INSTRUCTIONS TO FOLLOW:
Reproduce the rows verbatim, from the start of the rows through the line that contains "The image size is (1148, 672). [x=3, y=164]", both included, and output nothing else.

RECORDS PROVIDED:
* begin *
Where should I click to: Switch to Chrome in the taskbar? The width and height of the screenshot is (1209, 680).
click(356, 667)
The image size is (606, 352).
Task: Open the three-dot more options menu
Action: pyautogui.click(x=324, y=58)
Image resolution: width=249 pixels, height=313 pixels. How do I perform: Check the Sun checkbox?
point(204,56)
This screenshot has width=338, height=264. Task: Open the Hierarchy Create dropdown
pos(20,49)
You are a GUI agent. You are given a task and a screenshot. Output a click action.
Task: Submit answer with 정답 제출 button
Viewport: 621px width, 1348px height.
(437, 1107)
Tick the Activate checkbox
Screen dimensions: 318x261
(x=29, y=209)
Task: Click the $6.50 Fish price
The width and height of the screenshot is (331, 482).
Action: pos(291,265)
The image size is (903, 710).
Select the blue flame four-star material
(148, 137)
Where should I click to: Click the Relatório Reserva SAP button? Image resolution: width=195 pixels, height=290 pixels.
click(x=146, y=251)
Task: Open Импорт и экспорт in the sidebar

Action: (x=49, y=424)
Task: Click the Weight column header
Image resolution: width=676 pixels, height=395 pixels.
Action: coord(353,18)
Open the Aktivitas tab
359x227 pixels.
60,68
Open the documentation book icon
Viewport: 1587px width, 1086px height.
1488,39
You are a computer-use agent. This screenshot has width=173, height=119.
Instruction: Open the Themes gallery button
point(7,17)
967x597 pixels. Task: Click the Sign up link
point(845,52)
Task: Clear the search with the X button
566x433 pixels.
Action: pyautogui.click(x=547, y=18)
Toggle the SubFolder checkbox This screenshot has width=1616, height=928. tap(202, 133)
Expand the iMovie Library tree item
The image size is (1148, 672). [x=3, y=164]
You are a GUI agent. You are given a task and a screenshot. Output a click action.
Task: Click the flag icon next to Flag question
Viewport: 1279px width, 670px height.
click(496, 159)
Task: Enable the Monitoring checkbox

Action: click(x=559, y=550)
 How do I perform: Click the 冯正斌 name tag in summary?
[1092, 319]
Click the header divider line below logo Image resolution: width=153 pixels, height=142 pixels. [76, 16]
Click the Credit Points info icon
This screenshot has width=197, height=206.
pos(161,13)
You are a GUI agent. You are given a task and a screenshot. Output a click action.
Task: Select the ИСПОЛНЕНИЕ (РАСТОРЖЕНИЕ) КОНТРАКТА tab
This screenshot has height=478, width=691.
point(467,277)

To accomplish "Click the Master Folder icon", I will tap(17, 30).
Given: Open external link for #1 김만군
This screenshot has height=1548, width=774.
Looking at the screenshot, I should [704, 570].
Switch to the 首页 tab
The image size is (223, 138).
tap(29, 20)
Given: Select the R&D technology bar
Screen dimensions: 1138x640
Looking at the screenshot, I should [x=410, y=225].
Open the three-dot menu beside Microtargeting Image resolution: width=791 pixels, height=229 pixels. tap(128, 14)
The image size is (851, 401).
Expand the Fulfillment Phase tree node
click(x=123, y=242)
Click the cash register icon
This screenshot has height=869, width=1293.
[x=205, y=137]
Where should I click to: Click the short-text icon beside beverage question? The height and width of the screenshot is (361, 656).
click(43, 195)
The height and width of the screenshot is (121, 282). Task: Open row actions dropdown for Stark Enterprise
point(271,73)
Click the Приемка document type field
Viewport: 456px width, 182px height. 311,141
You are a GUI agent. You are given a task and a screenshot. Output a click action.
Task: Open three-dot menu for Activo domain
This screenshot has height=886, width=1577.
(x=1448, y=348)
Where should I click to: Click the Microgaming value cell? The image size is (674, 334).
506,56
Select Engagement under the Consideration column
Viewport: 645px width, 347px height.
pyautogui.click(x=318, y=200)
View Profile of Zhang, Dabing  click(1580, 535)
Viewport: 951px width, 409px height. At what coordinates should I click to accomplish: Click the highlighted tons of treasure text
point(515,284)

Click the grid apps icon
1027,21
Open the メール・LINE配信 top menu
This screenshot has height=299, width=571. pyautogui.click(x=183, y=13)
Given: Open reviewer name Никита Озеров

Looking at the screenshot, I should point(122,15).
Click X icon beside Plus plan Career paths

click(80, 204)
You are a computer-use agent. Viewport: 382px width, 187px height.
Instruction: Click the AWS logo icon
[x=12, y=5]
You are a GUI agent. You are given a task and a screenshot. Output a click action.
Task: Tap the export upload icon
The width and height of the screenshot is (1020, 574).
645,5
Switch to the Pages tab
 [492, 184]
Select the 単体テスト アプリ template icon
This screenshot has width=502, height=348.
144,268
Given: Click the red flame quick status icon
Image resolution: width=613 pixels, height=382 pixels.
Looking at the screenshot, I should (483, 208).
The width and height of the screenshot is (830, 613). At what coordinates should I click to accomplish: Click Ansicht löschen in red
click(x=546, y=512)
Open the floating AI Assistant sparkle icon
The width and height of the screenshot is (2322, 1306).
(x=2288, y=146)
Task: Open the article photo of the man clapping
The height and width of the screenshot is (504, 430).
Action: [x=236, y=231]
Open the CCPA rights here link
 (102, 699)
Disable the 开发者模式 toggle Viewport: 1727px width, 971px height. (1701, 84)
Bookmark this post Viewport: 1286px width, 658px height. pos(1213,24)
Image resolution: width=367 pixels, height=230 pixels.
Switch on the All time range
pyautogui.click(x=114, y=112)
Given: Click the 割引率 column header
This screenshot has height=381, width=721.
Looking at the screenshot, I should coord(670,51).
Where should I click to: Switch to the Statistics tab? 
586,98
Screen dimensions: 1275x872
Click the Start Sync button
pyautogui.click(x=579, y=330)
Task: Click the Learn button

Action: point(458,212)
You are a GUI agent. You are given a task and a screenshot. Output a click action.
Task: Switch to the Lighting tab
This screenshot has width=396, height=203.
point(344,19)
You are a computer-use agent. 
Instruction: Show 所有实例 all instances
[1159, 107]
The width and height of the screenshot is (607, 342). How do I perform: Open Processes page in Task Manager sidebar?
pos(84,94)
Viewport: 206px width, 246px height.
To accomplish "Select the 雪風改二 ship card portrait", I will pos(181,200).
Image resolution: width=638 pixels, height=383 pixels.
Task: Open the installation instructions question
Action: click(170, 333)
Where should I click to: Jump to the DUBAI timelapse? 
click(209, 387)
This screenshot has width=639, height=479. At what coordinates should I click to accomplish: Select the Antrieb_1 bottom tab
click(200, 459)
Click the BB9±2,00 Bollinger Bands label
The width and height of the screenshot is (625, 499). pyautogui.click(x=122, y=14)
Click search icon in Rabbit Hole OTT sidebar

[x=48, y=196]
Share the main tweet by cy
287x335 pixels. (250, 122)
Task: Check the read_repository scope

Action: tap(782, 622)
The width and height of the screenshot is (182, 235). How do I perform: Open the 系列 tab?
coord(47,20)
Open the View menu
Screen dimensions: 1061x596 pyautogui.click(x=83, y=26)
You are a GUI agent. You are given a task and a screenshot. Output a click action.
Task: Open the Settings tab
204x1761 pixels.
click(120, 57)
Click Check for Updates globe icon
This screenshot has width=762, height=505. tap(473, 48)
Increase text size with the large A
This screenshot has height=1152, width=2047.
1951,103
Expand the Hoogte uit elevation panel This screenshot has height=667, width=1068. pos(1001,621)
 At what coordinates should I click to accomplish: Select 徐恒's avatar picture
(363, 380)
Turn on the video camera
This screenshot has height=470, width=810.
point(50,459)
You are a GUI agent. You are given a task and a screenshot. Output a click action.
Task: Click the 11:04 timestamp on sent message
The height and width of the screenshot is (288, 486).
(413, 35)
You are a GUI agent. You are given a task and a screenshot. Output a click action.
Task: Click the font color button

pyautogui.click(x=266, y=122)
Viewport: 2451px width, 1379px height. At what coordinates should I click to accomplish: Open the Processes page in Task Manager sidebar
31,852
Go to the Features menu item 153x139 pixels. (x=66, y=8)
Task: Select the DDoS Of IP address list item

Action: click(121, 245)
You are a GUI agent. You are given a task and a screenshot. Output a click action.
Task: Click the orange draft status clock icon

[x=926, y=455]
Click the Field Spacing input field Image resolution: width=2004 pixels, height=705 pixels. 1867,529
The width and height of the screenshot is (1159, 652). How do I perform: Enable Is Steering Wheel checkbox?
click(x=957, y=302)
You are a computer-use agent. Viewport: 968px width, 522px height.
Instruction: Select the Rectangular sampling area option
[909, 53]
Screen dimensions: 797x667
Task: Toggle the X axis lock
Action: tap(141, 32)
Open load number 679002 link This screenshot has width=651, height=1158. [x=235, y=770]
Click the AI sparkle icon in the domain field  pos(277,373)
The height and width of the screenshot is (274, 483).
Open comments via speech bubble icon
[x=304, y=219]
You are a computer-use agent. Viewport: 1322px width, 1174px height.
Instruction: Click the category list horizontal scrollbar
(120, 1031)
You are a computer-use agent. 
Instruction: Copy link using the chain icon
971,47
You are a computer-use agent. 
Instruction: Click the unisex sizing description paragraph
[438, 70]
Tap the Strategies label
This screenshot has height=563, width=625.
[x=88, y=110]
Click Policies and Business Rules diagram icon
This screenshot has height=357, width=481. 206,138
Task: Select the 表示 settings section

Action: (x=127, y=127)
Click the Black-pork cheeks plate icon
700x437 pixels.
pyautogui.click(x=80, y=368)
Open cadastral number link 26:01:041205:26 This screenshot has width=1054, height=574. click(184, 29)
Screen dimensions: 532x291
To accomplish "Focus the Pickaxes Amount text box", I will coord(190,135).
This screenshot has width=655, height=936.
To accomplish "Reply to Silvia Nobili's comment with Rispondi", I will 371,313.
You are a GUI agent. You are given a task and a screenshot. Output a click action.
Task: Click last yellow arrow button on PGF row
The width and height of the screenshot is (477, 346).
* end *
ANSWER TO THE EXERCISE:
Where should I click to: Switch to Chrome in the taskbar? The width and height of the screenshot is (1209, 680).
click(356, 667)
The image size is (606, 352).
Task: Open the three-dot more options menu
Action: pyautogui.click(x=324, y=58)
Image resolution: width=249 pixels, height=313 pixels. How do I perform: Check the Sun checkbox?
point(204,56)
This screenshot has width=338, height=264. Task: Open the Hierarchy Create dropdown
pos(20,49)
You are a GUI agent. You are given a task and a screenshot. Output a click action.
Task: Submit answer with 정답 제출 button
Viewport: 621px width, 1348px height.
(437, 1107)
Tick the Activate checkbox
Screen dimensions: 318x261
(x=29, y=209)
Task: Click the $6.50 Fish price
The width and height of the screenshot is (331, 482).
Action: pos(291,265)
The image size is (903, 710).
Select the blue flame four-star material
(148, 137)
Where should I click to: Click the Relatório Reserva SAP button? Image resolution: width=195 pixels, height=290 pixels.
click(x=146, y=251)
Task: Open Импорт и экспорт in the sidebar

Action: (x=49, y=424)
Task: Click the Weight column header
Image resolution: width=676 pixels, height=395 pixels.
Action: coord(353,18)
Open the Aktivitas tab
359x227 pixels.
60,68
Open the documentation book icon
Viewport: 1587px width, 1086px height.
1488,39
You are a computer-use agent. This screenshot has width=173, height=119.
Instruction: Open the Themes gallery button
point(7,17)
967x597 pixels. Task: Click the Sign up link
point(845,52)
Task: Clear the search with the X button
566x433 pixels.
Action: pyautogui.click(x=547, y=18)
Toggle the SubFolder checkbox This screenshot has width=1616, height=928. tap(202, 133)
Expand the iMovie Library tree item
The image size is (1148, 672). [x=3, y=164]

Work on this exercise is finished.